Mr Darling was asked about this on television. Why were family allowances not means tested? Just so, the slippery fellow replied, repeating the question as an answer: family allowances were indeed not means tested. But why? Answer came there none.
By contrast, it is laudable to save for your old age precisely because the government will not have to help you, or will do so on a diminished scale: though it will continue to assist if you have been imprudent during your working life. Save for a rainy day! Well, the rainy day is here, old lad, so you can fork out: that is the message of the Conservative Party and of New Labour alike.
But over Yugoslavia the theories of prime ministerial power and parliamentary ineffectiveness have worked - so far. Partly this is because we are, however unwisely and indeed illegally, fighting a war.

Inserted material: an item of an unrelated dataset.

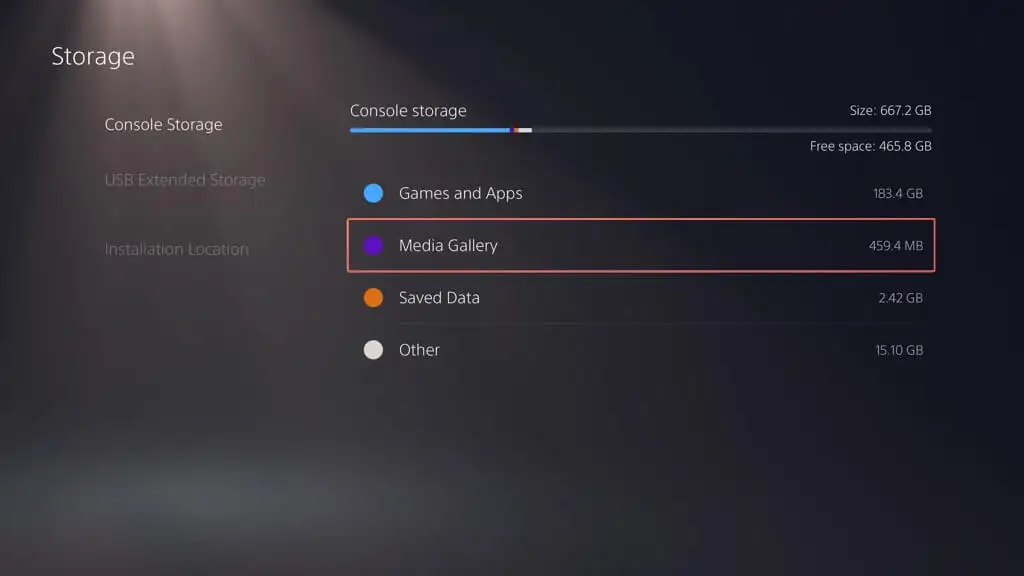Open Console Storage in the sidebar
Screen dimensions: 1024x576
coord(163,124)
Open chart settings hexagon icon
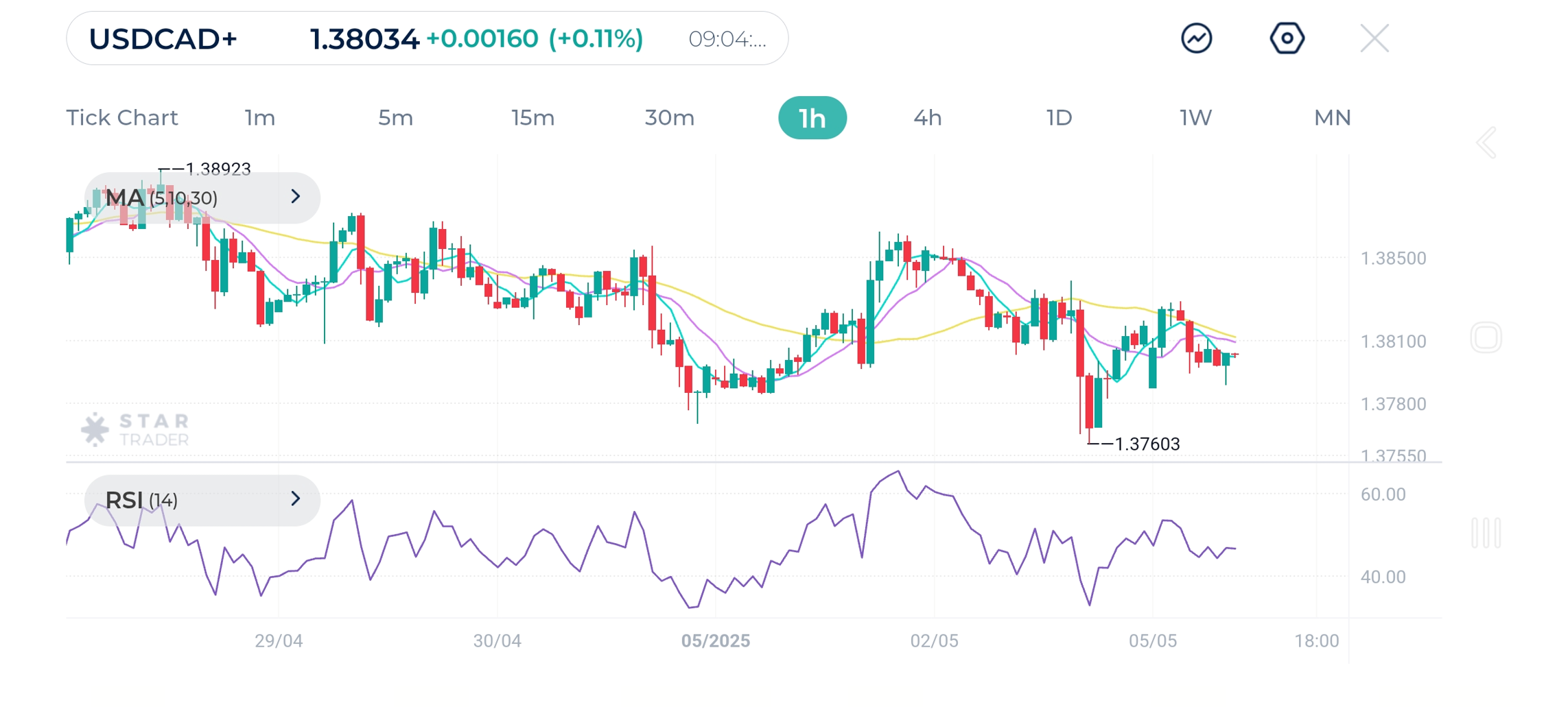 pos(1286,38)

The Labour Party has been docile, with the Left split, and the Conservative Party ineffectual, with Mr William Hague trying to follow public opinion with all the delicacy of Peter Sellers as Clouseau stalking a criminal in darkest Montmartre.

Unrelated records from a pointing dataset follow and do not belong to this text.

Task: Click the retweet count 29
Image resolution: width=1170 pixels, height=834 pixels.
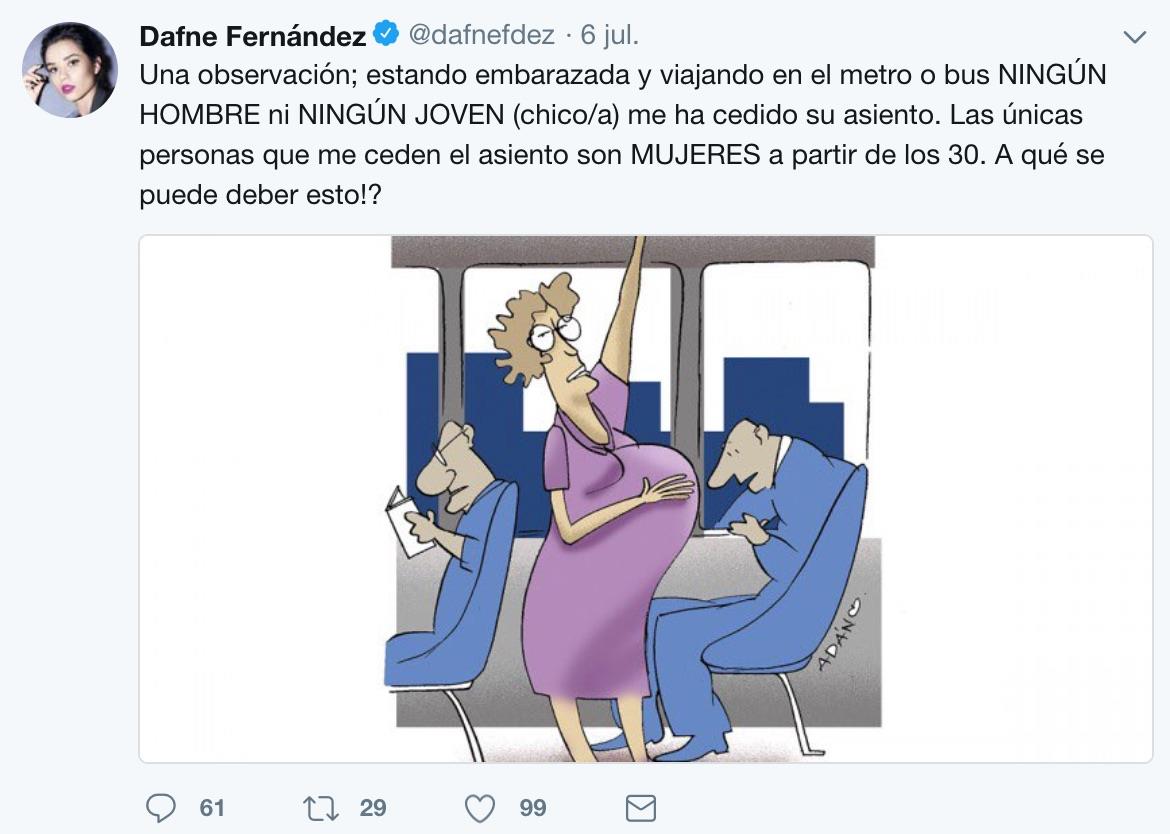Action: (x=373, y=808)
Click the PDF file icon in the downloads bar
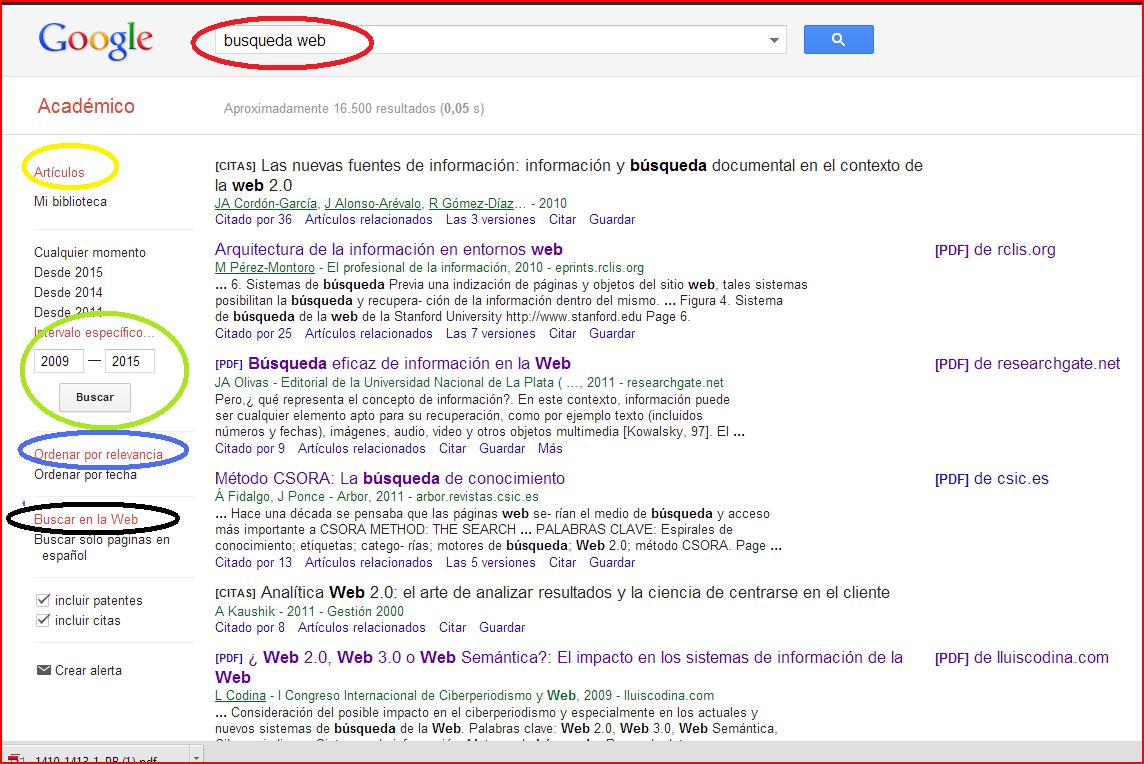Viewport: 1144px width, 764px height. (18, 757)
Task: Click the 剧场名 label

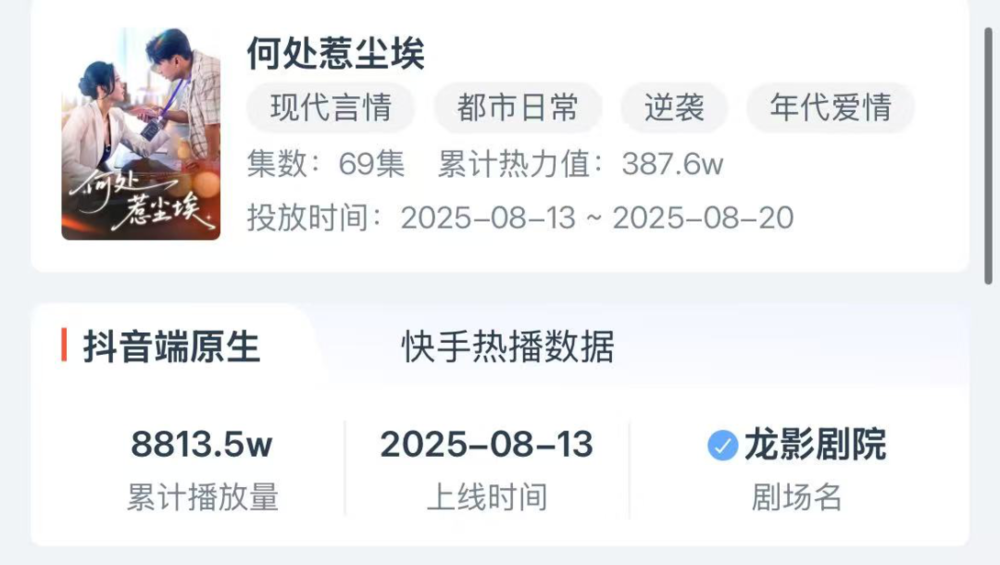Action: [x=797, y=497]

It is not true that oppositions always support governments over wars. It has not been true even in the post-1945 period. Hugh Gaitskell and Labour opposed Anthony Eden's Suez adventure, though it is still a matter of argument among historians about whether he changed his mind after offering Eden his initial support. What is not argued about, because no one seems to have noticed, is whether Michael Foot behaved similarly towards Margaret Thatcher over the Falklands. In that first emergency debate he was undoubtedly in favour of decisive military action. As the conflict progressed, however, he attacked her for bypassing the United Nations and, in particular, for not treating more seriously the "Peruvian terms". Denis Healey was more pacific still.

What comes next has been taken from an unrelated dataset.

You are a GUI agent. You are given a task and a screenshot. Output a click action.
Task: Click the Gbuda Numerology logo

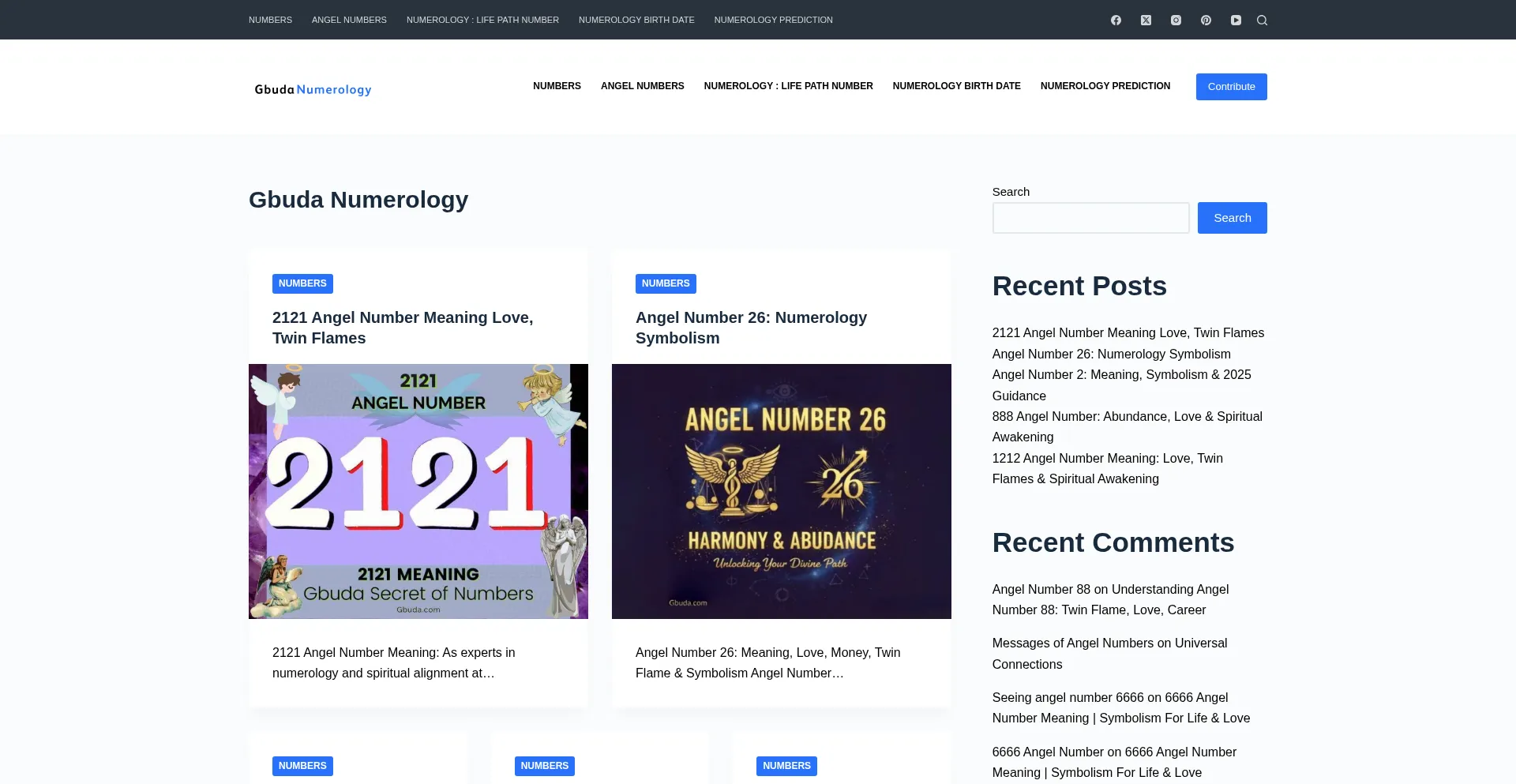click(x=313, y=89)
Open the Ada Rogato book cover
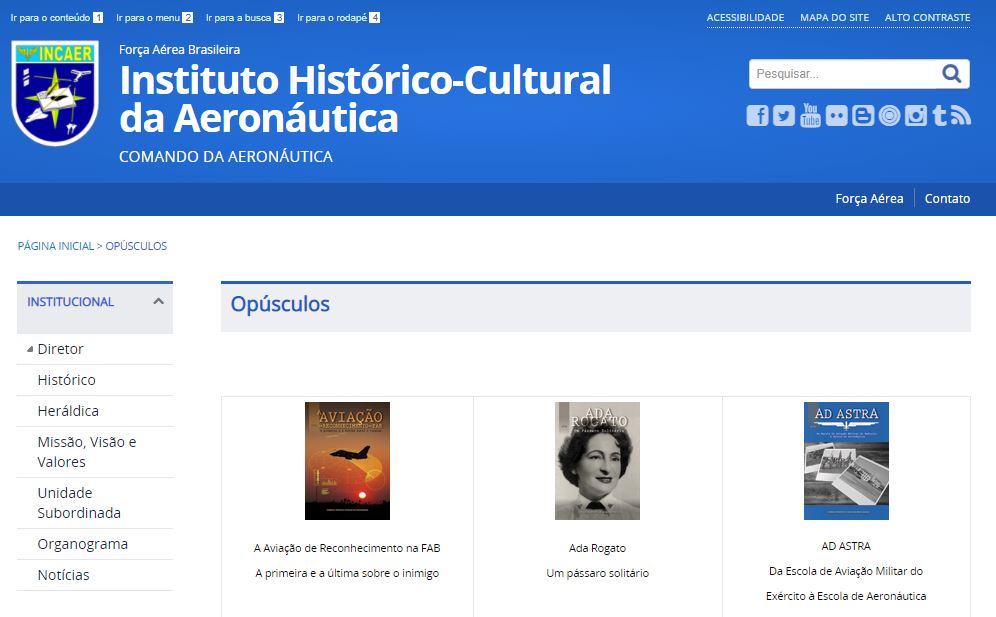The width and height of the screenshot is (996, 617). coord(597,461)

What Mrs Margaret Beckett says is also untrue: that it has "long been the tradition of the House" that, once British troops are engaged in conflict, no substantive motion is allowed which "might cast doubt on our support for our troops". She was corrected by Sir Peter Tapsell, citing the Maurice munitions debate in the First World War and the Wardlaw-Milne motion of censure on Winston Churchill in the Second.
Sir Peter might have added that Neville Chamberlain fell and was succeeded by Churchill after an inadequate though winning vote on the motion for the adjournment. On that occasion a motion of censure was first considered but then rejected for reasons of political tactics - that it would attract support for Chamberlain - rather than of constitutional impropriety.
Parliament has been dying for a long time. Then, just as the Co-op chapel of rest has been booked for the body and the ham has been ordered for the sandwiches, it sits up in bed and asks for a cup of tea. This is what it did last week over the invalids' benefit. It is what it may yet do over the bombing of Yugoslavia. This outcome will require some political courage on the part not only of government backbenchers but of Mr Hague. So far this has not been forthcoming.